Lensing corrections increase with redshift and are larger for steep number count slopes.

Significant shifts in the matter-radiation equality scale occur at z > 1.5, reaching up to 30%.

Baryon wiggles are shifted by less than 1%, with width increases around 10%.

Abstract

It is well known that magnification bias, the modulation of galaxy or quasar source counts by gravitational lensing, can change the observed angular correlation function. We investigate magnification-induced changes to the shape of the observed correlation function w(\theta) and the angular power spectrum C_{\ell}, paying special attention to the matter-radiation equality peak and the baryon wiggles. Lensing mixes the correlation function of the source galaxies with the matter correlation at the lower redshifts of the lenses. Since the lenses probe structure nearer to the observer, the angular scale dependence of the lensing terms is different from that of the sources, thus the observed correlation function is distorted.

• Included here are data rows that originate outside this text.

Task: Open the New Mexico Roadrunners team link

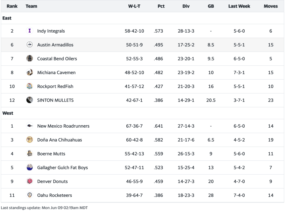Action: pyautogui.click(x=63, y=126)
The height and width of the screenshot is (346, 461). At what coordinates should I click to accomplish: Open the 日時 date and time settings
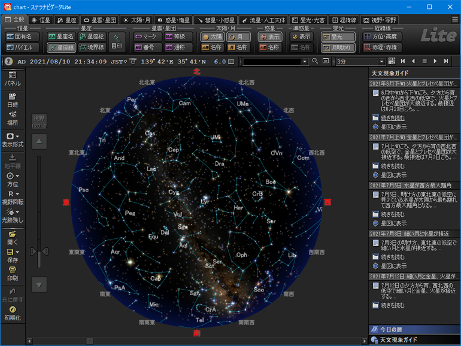(x=13, y=99)
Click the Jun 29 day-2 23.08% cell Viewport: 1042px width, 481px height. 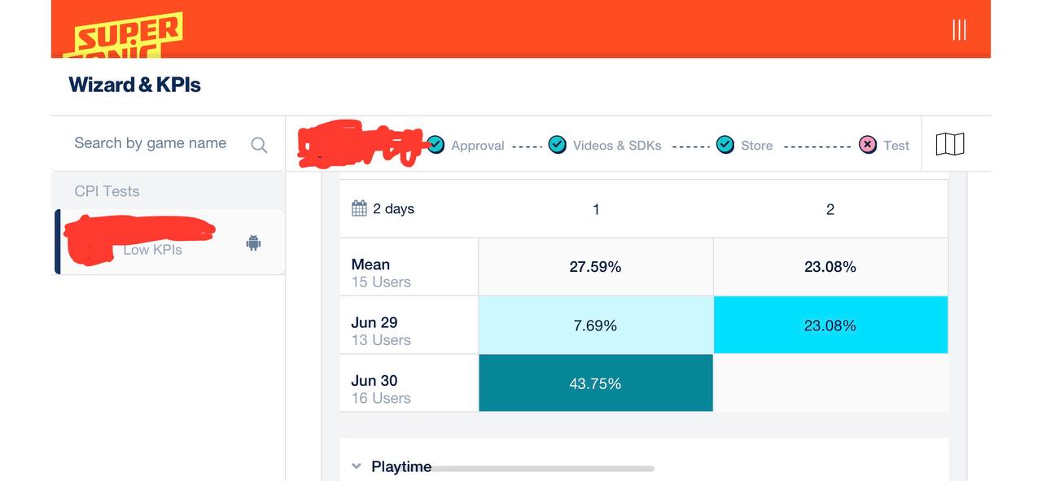(830, 326)
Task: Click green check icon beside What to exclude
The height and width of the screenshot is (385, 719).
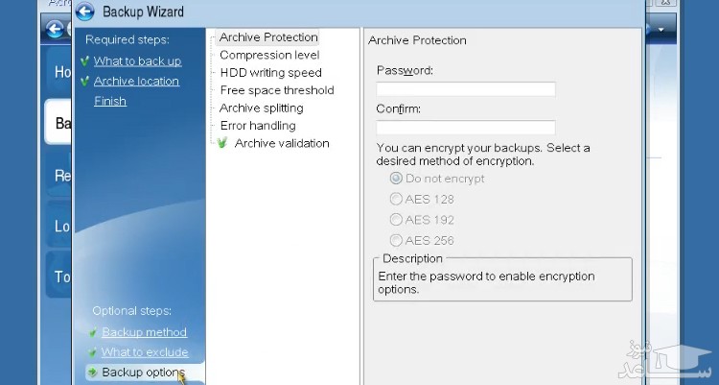Action: (x=92, y=353)
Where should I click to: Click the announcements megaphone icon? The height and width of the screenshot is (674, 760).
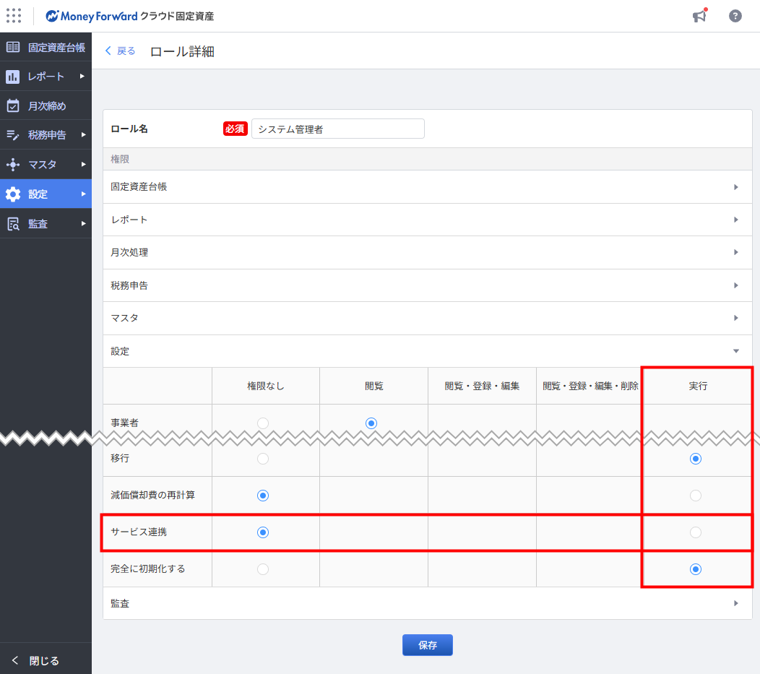coord(699,16)
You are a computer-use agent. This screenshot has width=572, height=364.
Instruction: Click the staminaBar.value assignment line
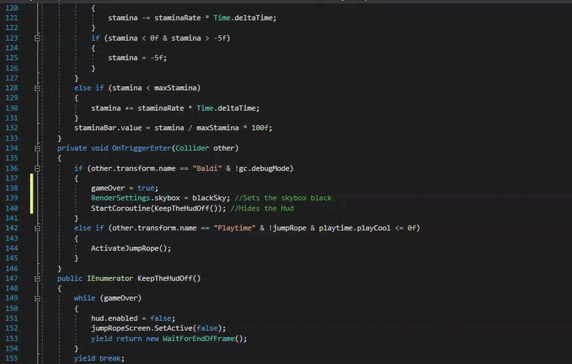point(173,128)
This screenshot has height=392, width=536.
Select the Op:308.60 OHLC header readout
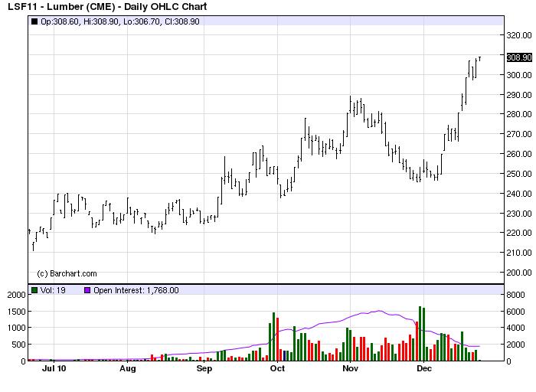pos(58,21)
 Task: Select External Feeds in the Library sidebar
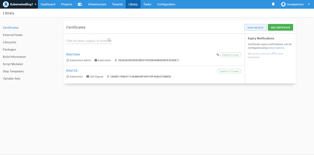[13, 35]
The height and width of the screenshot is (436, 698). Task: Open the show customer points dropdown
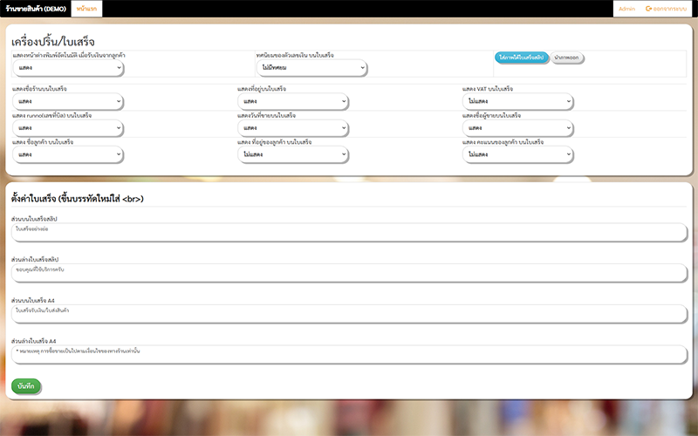tap(518, 154)
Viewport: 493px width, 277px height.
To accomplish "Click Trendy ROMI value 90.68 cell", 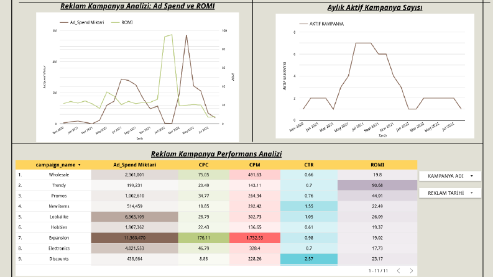I will click(x=377, y=185).
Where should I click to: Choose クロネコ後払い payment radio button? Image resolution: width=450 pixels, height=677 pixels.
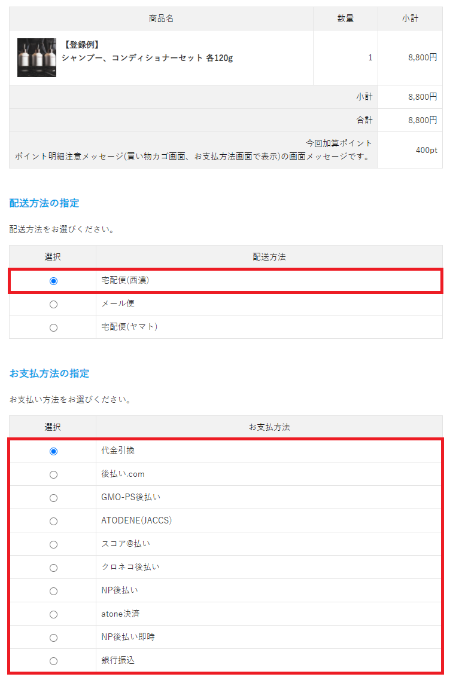click(x=53, y=568)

We quantify how the lensing corrections depend on the width of the selection function, the galaxy bias b, and the number count slope s. The correction increases with redshift and larger corrections are present for sources with steep number count slopes and/or broad redshift distributions. The most drastic changes to C_{\ell} occur for measurements at z >~1.5 and \ell <~ 100. For the source distributions we consider, magnification bias can shift the matter-radiation equality scale by 1-6% at z ~ 1.5 and by z ~ 3.5 the shift can be as large as 30%. The baryon bump in \theta^2w(\theta) is shifted by <~ 1% and the width is typically increased by ~10%. Shifts of >~ 0.5% and broadening of >~ 20% occur only for very broad selection functions and/or galaxies with (5s-2)/b>~2. However, near the baryon bump the magnification correction is not constant but a gently varying function which depends on the source population. Depending on how the w(\theta) data is fitted, this correction may need to be accounted for when using the baryon acoustic scale for precision cosmology.